=== Exercise instructions ===
Render the lines from the first one through the one containing "click(718, 801)", both included, as a Markdown table with the columns n and Line. Give each line its own numbered row and leave out blank lines.
----------
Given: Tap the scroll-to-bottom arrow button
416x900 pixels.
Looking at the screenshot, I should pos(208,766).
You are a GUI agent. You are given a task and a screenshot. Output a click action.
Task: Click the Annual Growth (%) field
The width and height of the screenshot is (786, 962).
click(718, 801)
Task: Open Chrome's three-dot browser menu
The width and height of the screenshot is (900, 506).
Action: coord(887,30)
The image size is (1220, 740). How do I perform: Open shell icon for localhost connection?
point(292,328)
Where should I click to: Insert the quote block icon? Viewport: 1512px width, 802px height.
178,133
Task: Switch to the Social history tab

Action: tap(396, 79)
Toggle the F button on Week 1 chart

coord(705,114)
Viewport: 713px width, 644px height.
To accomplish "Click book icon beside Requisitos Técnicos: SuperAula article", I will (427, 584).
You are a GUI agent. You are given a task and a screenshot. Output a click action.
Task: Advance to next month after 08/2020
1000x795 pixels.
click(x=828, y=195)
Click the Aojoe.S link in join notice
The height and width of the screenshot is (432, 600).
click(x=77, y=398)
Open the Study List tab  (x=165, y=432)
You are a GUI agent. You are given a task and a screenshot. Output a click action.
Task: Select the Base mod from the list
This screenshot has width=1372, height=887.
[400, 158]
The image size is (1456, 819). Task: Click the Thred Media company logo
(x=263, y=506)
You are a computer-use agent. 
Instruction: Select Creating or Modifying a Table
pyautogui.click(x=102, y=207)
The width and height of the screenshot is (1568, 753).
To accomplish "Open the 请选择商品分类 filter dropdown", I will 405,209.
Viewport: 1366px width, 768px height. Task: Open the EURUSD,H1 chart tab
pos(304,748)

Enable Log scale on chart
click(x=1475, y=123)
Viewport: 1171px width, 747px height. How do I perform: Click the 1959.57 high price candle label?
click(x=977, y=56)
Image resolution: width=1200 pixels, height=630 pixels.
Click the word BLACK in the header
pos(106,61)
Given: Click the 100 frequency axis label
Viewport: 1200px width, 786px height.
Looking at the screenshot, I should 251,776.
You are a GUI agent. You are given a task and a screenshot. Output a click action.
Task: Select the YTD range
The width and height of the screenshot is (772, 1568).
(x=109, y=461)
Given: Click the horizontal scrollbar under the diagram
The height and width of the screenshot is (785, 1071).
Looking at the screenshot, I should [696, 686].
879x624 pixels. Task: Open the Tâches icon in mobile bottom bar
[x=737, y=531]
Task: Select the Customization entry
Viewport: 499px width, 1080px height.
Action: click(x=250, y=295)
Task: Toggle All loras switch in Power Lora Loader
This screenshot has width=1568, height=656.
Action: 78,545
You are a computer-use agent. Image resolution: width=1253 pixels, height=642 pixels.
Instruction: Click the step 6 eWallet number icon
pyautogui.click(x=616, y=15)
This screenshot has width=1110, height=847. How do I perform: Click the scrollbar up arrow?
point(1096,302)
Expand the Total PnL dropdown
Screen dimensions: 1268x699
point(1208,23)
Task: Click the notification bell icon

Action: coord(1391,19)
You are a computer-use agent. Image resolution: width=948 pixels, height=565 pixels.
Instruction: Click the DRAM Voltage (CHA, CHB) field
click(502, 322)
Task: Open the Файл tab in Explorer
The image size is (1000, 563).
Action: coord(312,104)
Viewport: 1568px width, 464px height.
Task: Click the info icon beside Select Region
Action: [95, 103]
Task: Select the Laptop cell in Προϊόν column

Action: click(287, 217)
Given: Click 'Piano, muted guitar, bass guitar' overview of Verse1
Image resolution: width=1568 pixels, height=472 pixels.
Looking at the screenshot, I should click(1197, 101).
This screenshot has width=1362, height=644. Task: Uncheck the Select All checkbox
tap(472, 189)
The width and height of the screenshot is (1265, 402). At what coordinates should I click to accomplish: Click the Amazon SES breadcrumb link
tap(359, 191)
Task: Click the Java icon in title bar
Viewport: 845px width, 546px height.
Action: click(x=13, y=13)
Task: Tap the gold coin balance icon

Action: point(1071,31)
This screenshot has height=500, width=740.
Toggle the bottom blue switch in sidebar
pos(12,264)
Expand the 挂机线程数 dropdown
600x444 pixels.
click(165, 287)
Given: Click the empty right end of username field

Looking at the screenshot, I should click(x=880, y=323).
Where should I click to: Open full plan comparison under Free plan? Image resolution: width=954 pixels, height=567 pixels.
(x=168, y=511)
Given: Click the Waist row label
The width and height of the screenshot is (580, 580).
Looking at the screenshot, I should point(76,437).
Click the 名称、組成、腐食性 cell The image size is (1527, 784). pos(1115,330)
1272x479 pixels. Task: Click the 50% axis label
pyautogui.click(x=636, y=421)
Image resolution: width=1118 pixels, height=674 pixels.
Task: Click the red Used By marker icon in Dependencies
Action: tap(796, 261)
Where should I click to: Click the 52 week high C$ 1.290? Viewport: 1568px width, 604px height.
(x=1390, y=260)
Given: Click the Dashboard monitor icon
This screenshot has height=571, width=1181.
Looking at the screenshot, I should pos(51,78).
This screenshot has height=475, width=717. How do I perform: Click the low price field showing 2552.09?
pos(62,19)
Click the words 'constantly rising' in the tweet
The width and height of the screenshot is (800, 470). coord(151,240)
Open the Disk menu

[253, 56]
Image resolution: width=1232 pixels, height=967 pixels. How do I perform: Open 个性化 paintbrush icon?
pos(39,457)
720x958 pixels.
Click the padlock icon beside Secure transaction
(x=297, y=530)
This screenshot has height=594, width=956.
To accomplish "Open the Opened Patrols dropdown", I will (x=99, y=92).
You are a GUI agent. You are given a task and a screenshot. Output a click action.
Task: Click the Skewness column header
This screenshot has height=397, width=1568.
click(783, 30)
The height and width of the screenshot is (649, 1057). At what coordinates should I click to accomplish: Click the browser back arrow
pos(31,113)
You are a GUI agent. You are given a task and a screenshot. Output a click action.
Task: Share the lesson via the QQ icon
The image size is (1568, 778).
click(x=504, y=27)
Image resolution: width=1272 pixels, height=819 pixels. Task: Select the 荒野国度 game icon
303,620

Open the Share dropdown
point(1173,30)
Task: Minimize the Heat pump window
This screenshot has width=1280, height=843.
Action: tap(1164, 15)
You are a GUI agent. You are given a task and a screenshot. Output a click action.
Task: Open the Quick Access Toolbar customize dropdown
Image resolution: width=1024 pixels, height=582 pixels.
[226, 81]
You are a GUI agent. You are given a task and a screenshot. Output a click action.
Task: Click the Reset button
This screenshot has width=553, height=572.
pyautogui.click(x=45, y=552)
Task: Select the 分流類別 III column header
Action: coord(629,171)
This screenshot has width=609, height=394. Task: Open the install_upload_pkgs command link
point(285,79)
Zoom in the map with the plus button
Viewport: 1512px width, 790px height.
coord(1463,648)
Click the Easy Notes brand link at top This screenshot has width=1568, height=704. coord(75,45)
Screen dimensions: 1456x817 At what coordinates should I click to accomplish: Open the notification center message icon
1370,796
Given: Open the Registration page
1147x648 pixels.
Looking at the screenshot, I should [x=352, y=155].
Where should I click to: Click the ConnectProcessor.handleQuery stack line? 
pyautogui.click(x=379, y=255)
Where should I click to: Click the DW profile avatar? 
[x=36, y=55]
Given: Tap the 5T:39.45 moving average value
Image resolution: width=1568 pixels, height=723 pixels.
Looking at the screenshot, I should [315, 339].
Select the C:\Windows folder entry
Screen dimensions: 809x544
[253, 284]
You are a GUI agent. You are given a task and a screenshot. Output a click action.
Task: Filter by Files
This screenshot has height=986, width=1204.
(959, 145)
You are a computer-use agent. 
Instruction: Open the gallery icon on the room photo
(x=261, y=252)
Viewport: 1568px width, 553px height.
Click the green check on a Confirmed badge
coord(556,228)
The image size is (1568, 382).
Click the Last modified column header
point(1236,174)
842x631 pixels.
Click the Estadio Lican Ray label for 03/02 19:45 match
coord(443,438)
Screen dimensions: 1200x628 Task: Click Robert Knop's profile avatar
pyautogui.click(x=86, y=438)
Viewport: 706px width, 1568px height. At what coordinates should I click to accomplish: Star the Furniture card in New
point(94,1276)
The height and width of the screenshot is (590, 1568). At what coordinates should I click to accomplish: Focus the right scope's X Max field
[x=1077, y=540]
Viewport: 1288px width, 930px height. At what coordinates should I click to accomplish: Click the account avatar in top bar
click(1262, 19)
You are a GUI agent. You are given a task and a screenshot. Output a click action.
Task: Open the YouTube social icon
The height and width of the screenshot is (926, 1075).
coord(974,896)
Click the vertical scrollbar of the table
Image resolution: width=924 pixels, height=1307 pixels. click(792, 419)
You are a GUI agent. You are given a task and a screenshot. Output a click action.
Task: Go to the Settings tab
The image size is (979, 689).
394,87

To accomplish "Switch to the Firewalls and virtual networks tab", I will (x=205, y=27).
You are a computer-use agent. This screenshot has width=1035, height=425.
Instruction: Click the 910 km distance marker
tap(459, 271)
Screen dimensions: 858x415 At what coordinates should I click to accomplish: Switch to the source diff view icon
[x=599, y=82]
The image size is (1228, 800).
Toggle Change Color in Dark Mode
----------
=== Result for this exercise ===
| n | Line |
|---|---|
| 1 | Given: Tap the scroll-to-bottom arrow button |
| 2 | 416x900 pixels. |
| 3 | Looking at the screenshot, I should pos(208,766). |
| 4 | You are a GUI agent. You are given a task and a screenshot. Output a click action. |
| 5 | Task: Click the Annual Growth (%) field |
| 6 | The width and height of the screenshot is (786, 962). |
| 7 | click(718, 801) |